# Variable an andere Klasse übergeben?



## r0xta (21. Nov 2009)

Hallo zusammen,

ist es möglich die Variable einer Klasse an eine andere zu übergeben?

In Klasse 1 hab ich folgende Methode:


```
public long returnZeit() {
        zeitStart = System.currentTimeMillis();
        return zeitStart;
    }
```


In Klasse 2 möchte ich diese Variable nun in dieser Methode aufrufen


```
public long zeitMessen (){
        zeitBenoetigt = ((zeitZiel - zeitStart)/1000);
        return zeitBenoetigt;
        }
```

Leider scheint dies nicht ohne weiteres zu funktionieren... Mach ich was falsch?


----------



## 0din (21. Nov 2009)

ganz simpel, du rufst die methode in der gleichen klasse bzw. im gleichen objekt

damit du die methode so nutzen kannst musst du das andere objekt darum bitten...


```
private Objekt k1 = new klasse1();

public void machwas()
{
     int retunWertWar = k1.methode();
}
```

das sollteste in deinen kontext übertragn können


----------



## r0xta (21. Nov 2009)

Sorry, aber ich habs noch nicht verstanden.
Der Code in Klasse1 is soweit in Ordnung, ich muss in Klasse2 ran, richtig??


```
private long return = new Klasse1();    
        
    //Benötigte Zeit errechnen
    public long zeitMessen (){
        
        int zeitStart = return.returnZeit();        
        zeitBenoetigt = ((zeitZiel - zeitStart)/1000);
        return zeitBenoetigt;
        }
```

Was macht dieses private long return?

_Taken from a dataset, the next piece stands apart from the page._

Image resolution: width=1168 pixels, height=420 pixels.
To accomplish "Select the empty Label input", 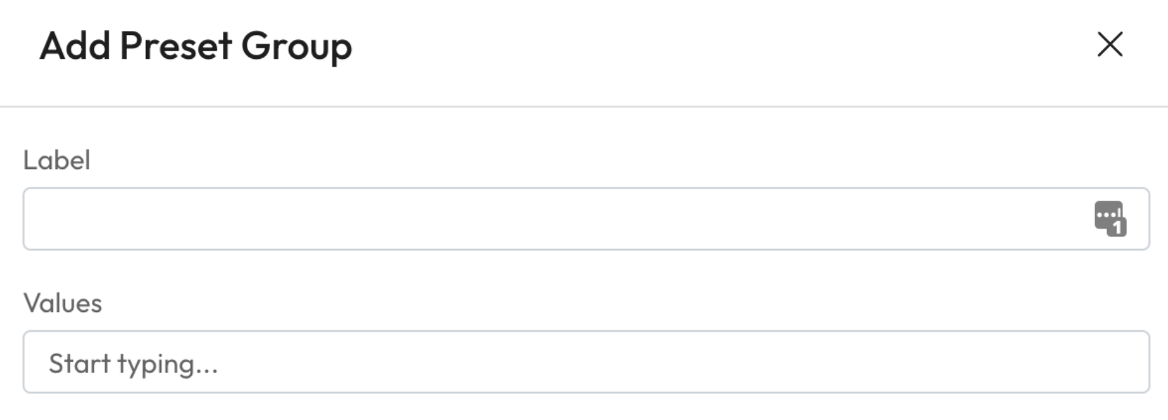I will pos(547,219).
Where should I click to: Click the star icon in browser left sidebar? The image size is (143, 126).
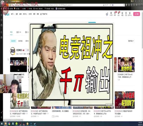click(1, 15)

Stellt das ne Verbindung zur Klasse1 her? Und wieso muss ich das als Variable speichern?
Und über return.returnZeit() rufe ich dann aus Klasse 1 die Methode returnZeit() auf oder?
Warum kann ich dann nicht gleich Klasse1.returnZeit() anwenden?
Oder schieß ich grad irgendwie voll vorbei?


----------



## 0din (21. Nov 2009)

also;

du musst deine objekte verbinden damit du zwischen denen an deine methoden oder werte kommst.
das machst du indem du sie in variablen (die vom typ der klasse sind) speicherst.
bei den variablen kannste dann mit "variabel.methode()" die methoden der anderen klasse ausführn.

das "private long return" wird nich funktioniern, return is nen vordefiniertes wort.
"private long ret" würde gehn.
private sagt das des ganze nur in dieser klasse erreichbar is (nicht von außen)
long gibt den typ der variablen an
ret is die bezeichnung für die variable

das "= new klasse1();" erzeugt das objekt.
du sagst also variable ret ist ein neues objekt der klasse1


----------